> **Metin**:
ADİGECE KONUŞMASINI ÖĞRENMEK O KADAR KOLAY Kİ!

Dr. YEDİC Batıray Özbek
08.10.2005

Her şeyden önce istemek, gerçekten istemek gerekli. Gerçekten istiyorsak, Türkçe’yi ve Avrupa dillerini nasıl öğrendiysek,  Adigece’yi de aynı şekilde öğrenebiliriz.

Her dilde günlük konuşma ve anlaşma  için en fazla 500  sözcük  yeterli oluyor.

Böyle olunca;

Her gün bir sözcük öğrenirsek,  bir yılda 360 sözcük öğrenebiliriz.

Normal zekalı bir kişi  günde 10-15 sözcük öğrenebilir.  Biz onda kalalım ve altmış günde , yani iki ayda 600  kelime  öğrenebiliriz.

Bunun yanı sıra, cümlecikler, şiir ve küçük masallar öğrenilince  anadil öğrenilir.

Yeter ki isteyelim.

İstemek gerçekten istemek, gerekli.

> **Veri bloğu**:

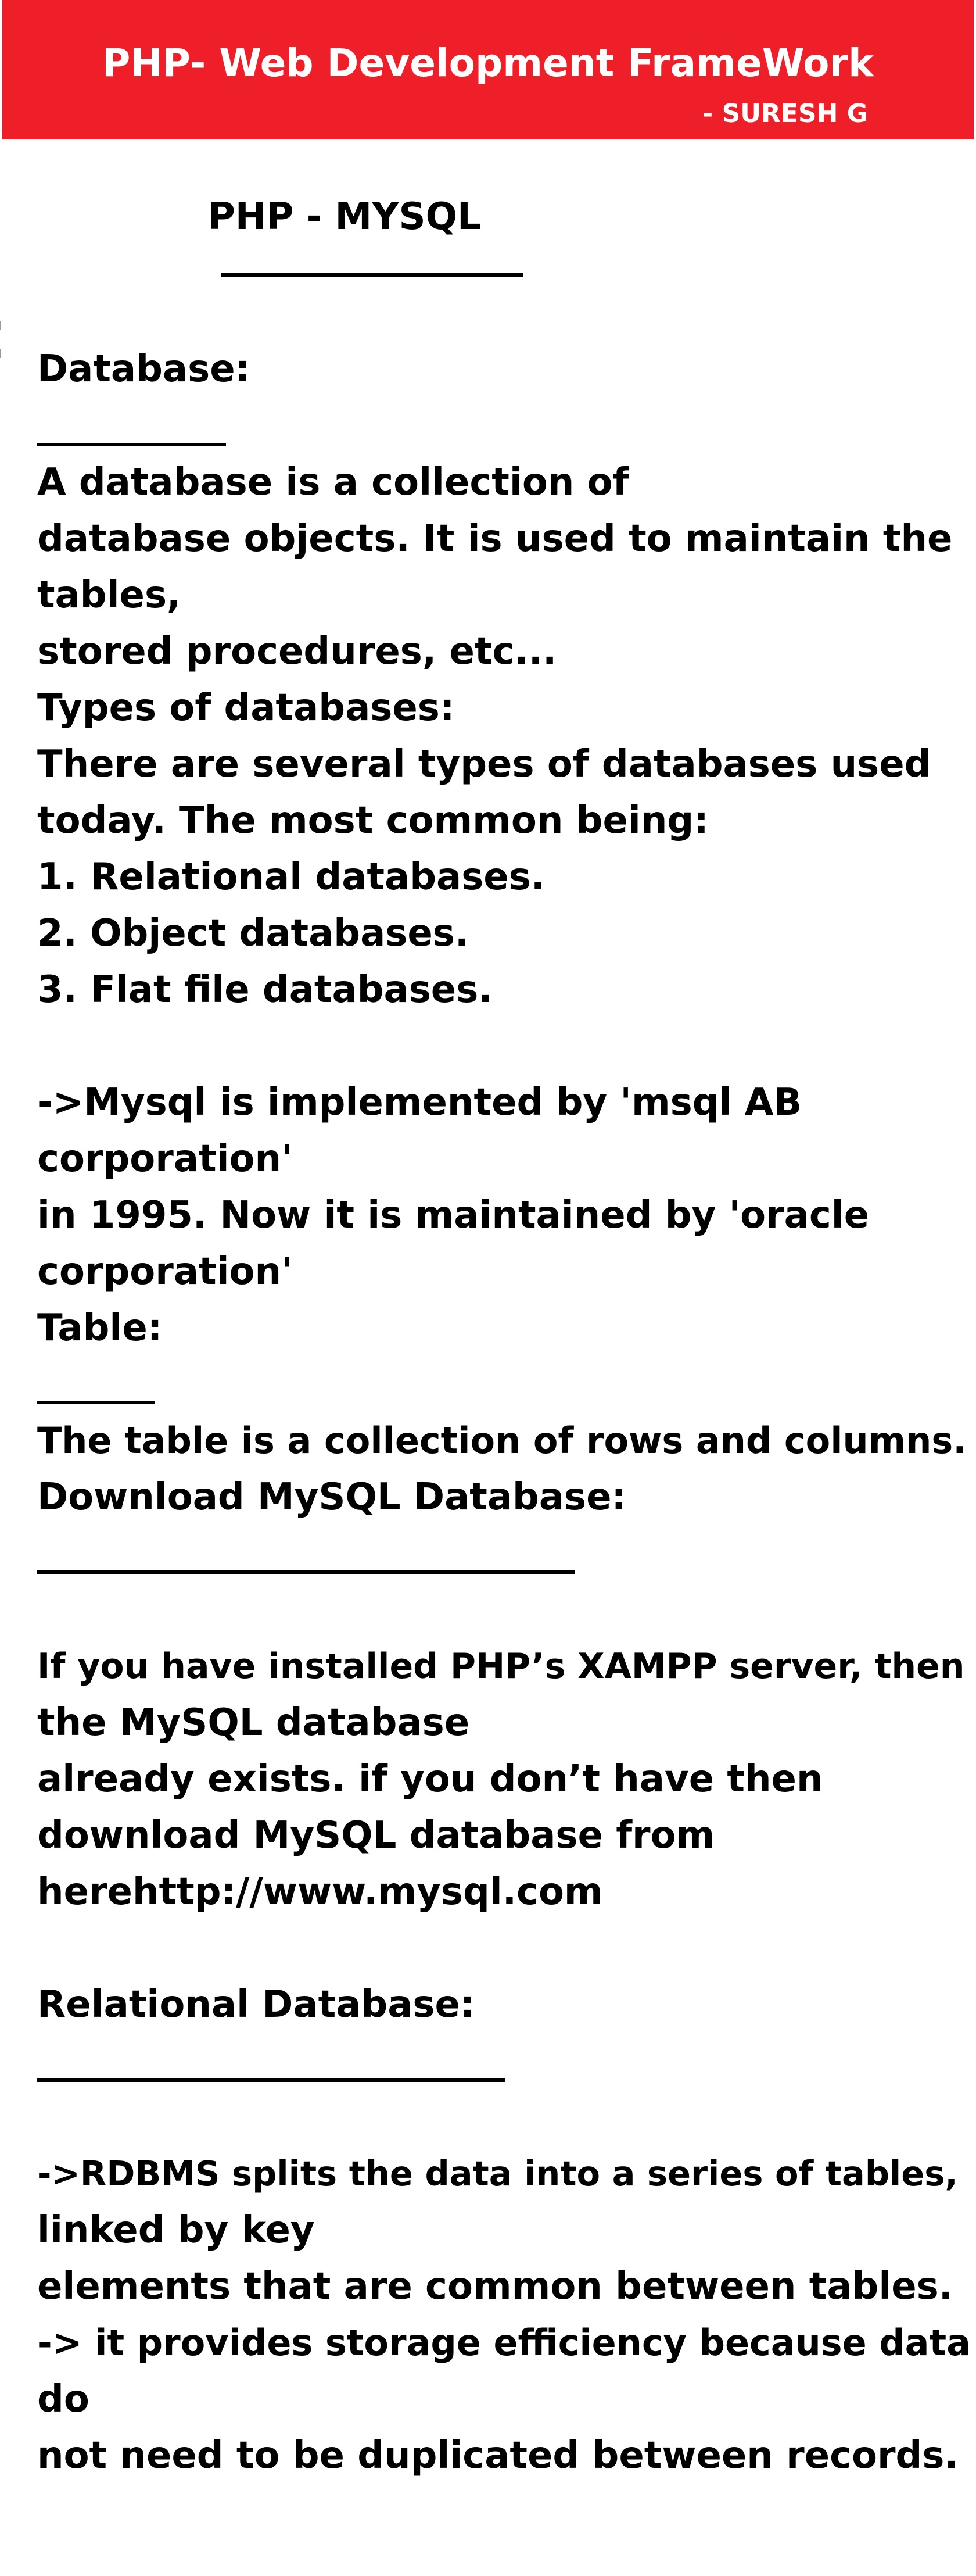 The width and height of the screenshot is (976, 2576). I want to click on paragraph-line: tables,, so click(109, 596).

> **Görev tanımı**:
Yukarıdaki Adigece öğrenimi üzerine metinden "ADİGECE KONUŞMASINI ÖĞRENMEK" sözcükleriyle başlayıp "aynı şekilde öğrenebiliriz." sözcükleriyle biten bölümü hiç değiştirmeden aktarın.

> **Sonuç**:
ADİGECE KONUŞMASINI ÖĞRENMEK O KADAR KOLAY Kİ!

Dr. YEDİC Batıray Özbek
08.10.2005

Her şeyden önce istemek, gerçekten istemek gerekli. Gerçekten istiyorsak, Türkçe’yi ve Avrupa dillerini nasıl öğrendiysek,  Adigece’yi de aynı şekilde öğrenebiliriz.